Based on factors such as testing and training accuracy, statistical measures, training time, and memory requirement, it can be seen that SN is efficient for the fault classification of solar PV panels with precision. Hence, a set of thermal images were trained in SN. Figure 19 shows the training progress of thermal images of solar panels with faults. Table 7 indicates that the time required for training and validating 610 images is 11 min 53 s where the training accuracy attains a training accuracy of 99.861 and 100 at the end of epochs 2 and 3, respectively. Figures 20 and 21 present the classification of PV faults in SN for real and thermal images.



The confusion matrices obtained for a sample of hundred real and thermal images are shown in Figures 22 and 23. From the confusion matrices, it can be seen that for real images, the desired class matches with the output class giving 100% accuracy while the confusion matrix for thermal images gives an accuracy of 98%. Table 8 presents the statistical measures of thermal images trained in SN where the neural network trained has an F1 score of 0.9818.

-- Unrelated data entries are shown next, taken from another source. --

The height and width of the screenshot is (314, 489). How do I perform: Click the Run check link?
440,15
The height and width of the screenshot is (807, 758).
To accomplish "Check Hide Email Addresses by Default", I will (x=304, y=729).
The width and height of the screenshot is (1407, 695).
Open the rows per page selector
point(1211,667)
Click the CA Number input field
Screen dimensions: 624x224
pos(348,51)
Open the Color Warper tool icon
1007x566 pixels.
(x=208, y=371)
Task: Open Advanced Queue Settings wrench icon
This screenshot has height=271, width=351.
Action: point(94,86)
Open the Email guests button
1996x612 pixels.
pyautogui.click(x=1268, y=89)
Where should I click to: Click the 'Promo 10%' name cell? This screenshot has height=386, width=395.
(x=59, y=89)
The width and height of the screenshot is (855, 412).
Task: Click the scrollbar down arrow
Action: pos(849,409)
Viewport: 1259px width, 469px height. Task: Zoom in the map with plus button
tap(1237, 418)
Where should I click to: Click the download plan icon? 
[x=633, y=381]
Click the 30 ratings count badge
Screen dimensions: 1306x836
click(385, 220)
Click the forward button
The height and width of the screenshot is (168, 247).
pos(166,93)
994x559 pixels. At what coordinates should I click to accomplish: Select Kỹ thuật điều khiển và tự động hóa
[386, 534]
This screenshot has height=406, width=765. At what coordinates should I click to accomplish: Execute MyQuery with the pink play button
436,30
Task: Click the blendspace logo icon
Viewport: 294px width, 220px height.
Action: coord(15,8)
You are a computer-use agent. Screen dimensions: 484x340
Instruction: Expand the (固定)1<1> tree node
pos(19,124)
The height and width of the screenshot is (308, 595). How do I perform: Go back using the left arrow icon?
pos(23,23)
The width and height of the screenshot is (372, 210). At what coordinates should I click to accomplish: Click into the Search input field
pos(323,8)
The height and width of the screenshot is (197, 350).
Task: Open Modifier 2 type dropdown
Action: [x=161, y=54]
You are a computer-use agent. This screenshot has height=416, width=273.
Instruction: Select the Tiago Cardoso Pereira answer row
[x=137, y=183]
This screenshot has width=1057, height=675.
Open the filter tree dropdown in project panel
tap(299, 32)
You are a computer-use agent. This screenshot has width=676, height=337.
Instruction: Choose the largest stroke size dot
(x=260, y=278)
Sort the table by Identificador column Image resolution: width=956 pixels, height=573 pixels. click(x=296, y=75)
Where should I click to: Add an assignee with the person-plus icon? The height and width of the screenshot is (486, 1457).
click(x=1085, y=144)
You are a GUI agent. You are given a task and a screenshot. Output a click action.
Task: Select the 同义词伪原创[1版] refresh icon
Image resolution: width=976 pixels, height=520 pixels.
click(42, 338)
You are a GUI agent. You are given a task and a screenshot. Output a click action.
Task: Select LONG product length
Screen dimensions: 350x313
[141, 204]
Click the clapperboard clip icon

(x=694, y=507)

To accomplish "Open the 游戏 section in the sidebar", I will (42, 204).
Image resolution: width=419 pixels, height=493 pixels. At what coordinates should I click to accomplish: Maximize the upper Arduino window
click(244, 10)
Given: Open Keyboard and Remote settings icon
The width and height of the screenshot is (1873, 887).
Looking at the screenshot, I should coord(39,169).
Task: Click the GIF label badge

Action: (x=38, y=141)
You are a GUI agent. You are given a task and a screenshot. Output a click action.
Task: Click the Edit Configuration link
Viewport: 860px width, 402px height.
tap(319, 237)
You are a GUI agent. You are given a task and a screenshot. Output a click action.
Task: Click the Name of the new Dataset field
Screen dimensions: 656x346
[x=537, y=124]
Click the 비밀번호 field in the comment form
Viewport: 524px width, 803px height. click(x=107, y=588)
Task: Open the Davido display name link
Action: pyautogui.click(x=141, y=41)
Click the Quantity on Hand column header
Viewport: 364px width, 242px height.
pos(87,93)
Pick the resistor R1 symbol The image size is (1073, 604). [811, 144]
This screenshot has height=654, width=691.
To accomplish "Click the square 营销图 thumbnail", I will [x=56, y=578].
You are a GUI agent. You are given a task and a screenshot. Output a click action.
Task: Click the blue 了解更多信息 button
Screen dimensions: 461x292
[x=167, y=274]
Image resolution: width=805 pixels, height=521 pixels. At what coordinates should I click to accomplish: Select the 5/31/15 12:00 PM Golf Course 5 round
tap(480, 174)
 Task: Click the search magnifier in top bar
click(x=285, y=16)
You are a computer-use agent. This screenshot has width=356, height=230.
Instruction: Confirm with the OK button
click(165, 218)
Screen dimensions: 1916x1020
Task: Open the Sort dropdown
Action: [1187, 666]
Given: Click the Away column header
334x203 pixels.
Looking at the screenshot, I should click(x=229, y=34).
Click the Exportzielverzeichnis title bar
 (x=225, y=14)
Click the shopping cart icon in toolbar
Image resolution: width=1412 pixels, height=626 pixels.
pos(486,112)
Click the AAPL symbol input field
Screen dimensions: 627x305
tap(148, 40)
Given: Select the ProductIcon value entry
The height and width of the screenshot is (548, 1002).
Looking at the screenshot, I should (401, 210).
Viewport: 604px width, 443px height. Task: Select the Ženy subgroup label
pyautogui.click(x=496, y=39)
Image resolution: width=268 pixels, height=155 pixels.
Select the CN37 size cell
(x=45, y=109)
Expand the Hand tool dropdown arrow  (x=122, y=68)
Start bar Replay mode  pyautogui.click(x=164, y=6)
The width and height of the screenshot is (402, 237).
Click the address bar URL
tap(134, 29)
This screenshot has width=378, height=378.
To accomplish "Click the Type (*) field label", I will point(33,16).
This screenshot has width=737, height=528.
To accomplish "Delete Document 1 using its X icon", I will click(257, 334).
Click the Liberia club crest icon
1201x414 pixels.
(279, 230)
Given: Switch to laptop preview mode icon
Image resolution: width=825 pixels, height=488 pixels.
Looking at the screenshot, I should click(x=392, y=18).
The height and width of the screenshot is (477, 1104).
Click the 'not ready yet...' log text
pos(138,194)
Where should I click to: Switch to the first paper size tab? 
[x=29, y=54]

Table 9 depicts that the testing accuracy of thermal images is 99.74% as the testing accuracy of each image tested is above 0.95 while for real images the testing accuracy is comparatively low, that is, 94.42%. However, the prediction accuracy of real images by the pretrained SN is far better as the accuracy is 100% while for thermal images the accuracy is 98%. The decrease in the prediction accuracy of thermal images is due to the hotspots in the panels, which may arise due to the temperature rise in addition to the actual fault in the panel.
7. Limitations and Scope for Future Work
For efficient training of neural networks, a large number of thermal images of solar panels are required. This also increases the training time which may extend from 1 hour to 2.5 hours and requires a better execution environment, most preferably Graphical Processing Unit instead of CPU. In the future, the average testing accuracy of SN for thermal images can be increased by altering the number of layers in the neural network. Also, a mobile application can be created that executes the SN model for automatic classification of faults in solar panels, so users with scarce or no knowledge can employ the application to detect faults in solar panels effectively.
8. Conclusion
This research proposed a deep learning technique by comparing CNN pretrained models and fine-tuning them for the diagnosis of environmental faults in solar panels. The insight of this research focused on comparing the performance of AlexNet, GoogleNet, and SqueezeNet with different performance metrics and finding a suitable model for fault classification. The three models used in this research were capable of classifying five faults in solar panels from the productive class, in which the SqueezeNet model comprising 18 layers reached a testing accuracy of 99.815%. On the other hand, AlexNet despite its significant training accuracy obtained the lowest performance testing accuracy of 94.975% compared to the other architecture. Hence, the SqueezeNet model was used for training thermal images of solar panels which provided a testing accuracy of 99.74% and F1 score of 0.9818. The proposed method looks forward to make a significant contribution to the solar industry.
Data Availability
No data were used to support this study.
Conflicts of Interest
The authors declare that they have no conflicts of interest.